MathLeap-Octen-8B

An 8B retrieval-tuned embedding model for mathematical text. Fine-tuned from Octen/Octen-Embedding-8B. It's a retrieval-specialized variant of Qwen3-Embedding-8B — on mathlib4 concepts via multi-view contrastive learning. The goal is to embed mathematically equivalent statements close together regardless of the surface language they are written in.

A companion model fine-tuned from the original Qwen3-Embedding-8B under the same recipe, MathLeap-Qwen-8B is also released.

Usage

from huggingface_hub import snapshot_download
from sentence_transformers import SentenceTransformer

# Download model files from anonymous mirror
model_path = snapshot_download(
    repo_id="anonymous-submission/MathLeap-Octen-8B",
    endpoint="https://anonymous-hf.up.railway.app/a/9n9cngyu38hk/", 
)

# Load locally
model = SentenceTransformer(model_path)

query = "For any natural number n, n + 0 = n."
docs = [
    "theorem add_zero (n : â„•) : n + 0 = n := rfl",
    "theorem mul_zero (n : â„•) : n * 0 = 0 := rfl",
]
q_emb = model.encode([query])
d_emb = model.encode(docs)
print(q_emb @ d_emb.T)

The model accepts queries and documents interchangeably across three forms: informal natural-language descriptions, Lean 4 type signatures (e.g., α → α → α), and full Lean 4 declarations (e.g., theorem foo (x : ℕ) : ...).

Model details

Base model Octen/Octen-Embedding-8B (a retrieval-specialized fine-tune of Qwen3-Embedding-8B)
Parameters ~8B (decoder-only transformer)
Embedding dimension 4096
Max sequence length 128 (training); 32K from base
Pooling Last-token
Similarity Cosine, L2-normalized

Training

Data

The training set is derived from FrenzyMath/mathlib_informal_v4.19.0 (Apache 2.0), augmented with LLM-generated natural-language rephrasings.
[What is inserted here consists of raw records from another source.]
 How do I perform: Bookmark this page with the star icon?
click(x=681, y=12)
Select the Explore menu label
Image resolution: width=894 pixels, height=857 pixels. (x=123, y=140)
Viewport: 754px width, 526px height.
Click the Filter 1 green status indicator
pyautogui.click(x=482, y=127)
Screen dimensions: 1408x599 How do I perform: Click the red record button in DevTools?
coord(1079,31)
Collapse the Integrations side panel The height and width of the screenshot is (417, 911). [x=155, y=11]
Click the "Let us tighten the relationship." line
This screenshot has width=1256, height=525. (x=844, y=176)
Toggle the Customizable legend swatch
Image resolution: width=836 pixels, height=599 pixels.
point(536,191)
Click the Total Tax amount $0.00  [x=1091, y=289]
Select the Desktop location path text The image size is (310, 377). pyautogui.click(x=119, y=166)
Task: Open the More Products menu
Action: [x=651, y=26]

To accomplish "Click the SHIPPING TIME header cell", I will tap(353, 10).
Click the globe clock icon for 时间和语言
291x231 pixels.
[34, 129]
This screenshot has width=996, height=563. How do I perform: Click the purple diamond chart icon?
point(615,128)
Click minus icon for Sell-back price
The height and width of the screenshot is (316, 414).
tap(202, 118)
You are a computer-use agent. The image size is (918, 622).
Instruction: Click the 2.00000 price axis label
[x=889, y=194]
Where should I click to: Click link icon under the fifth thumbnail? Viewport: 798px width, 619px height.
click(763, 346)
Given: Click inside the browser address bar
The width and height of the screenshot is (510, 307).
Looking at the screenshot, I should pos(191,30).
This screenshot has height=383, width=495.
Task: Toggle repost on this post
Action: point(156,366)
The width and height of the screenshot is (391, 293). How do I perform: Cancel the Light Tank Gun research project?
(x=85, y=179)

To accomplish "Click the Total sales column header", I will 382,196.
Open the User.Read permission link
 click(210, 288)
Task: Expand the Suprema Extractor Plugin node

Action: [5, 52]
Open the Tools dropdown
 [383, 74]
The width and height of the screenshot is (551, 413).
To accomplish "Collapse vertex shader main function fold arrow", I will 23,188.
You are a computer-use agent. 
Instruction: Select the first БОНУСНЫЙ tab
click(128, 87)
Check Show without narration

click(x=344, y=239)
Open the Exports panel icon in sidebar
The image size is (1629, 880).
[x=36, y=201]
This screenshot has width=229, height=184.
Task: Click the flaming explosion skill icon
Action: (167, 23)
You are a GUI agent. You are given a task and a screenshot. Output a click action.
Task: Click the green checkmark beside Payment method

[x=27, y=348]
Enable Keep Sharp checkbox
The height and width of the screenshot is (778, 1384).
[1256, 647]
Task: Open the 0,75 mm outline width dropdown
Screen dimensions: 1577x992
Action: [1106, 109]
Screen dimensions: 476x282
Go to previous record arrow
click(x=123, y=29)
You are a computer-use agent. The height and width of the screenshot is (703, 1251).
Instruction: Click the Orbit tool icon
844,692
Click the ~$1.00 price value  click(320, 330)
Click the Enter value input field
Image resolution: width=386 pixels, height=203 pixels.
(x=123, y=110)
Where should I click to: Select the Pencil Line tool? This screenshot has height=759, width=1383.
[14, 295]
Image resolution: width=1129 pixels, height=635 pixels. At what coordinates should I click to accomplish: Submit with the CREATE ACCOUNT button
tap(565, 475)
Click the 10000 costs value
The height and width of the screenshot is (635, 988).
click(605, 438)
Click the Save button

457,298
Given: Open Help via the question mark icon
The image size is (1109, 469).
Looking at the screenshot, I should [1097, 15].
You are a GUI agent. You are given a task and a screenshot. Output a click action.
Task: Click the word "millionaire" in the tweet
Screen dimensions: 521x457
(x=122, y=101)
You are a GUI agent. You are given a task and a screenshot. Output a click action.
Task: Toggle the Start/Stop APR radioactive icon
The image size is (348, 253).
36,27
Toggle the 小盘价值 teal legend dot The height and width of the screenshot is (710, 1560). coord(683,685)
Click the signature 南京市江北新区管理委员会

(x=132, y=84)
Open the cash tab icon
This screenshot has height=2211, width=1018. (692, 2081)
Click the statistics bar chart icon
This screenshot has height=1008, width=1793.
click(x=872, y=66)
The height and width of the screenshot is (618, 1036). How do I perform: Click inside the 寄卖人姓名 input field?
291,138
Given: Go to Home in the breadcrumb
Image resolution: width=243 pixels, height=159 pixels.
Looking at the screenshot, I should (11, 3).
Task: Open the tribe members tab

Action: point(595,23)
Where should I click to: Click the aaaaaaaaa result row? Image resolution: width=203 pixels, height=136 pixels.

Each mathlib concept has up to four parallel "views":

  • nl_informal: informal natural-language description
  • nl_informal_2: LLM-generated NL rephrasing (~85% of concepts)
  • lean_type: Lean 4 type signature
  • lean_signature: full Lean 4 declaration

Rephrasings were generated by prompting an LLM to first decompose each statement into hypotheses and conclusions, then reassemble them with a different surface form (different variable names, sentence structure, voice, or quantifier ordering) while preserving mathematical content.

The full training set contains 118,334 concepts; held-out evaluation uses 15,287 concepts. Train/dev split is by mathlib module to prevent leakage of structurally related theorems.

Objective

Multi-view contrastive learning with CachedMultipleNegativesRankingLoss (Gao et al., 2021). For each concept, the data loader samples a random view pair as (anchor, positive); other concepts in the same batch serve as in-batch negatives. The cached variant chunks forward passes so that 8B models fit at batch_size 16 on a single 80GB GPU while remaining mathematically equivalent to standard MNRL.

This setup implicitly covers all six retrieval directions across NL and Lean modalities (NL→Lean, Lean→NL, NL↔NL, Lean↔Lean) without explicit direction supervision.

Hyperparameters

Loss CachedMultipleNegativesRankingLoss
Cosine similarity scale 20.0
Optimizer AdamW
Warmup steps 700
Scheduler warmupconstant
Batch size 16
Max sequence length 128
Epochs 2 (≈ 14,790 steps)
Seed 42
Train/dev split Module-level group split, dev_frac = 0.1
Train concepts 118,334
Held-out concepts 15,287

Evaluation

In-domain held-out FrenzyMath retrieval (six directions)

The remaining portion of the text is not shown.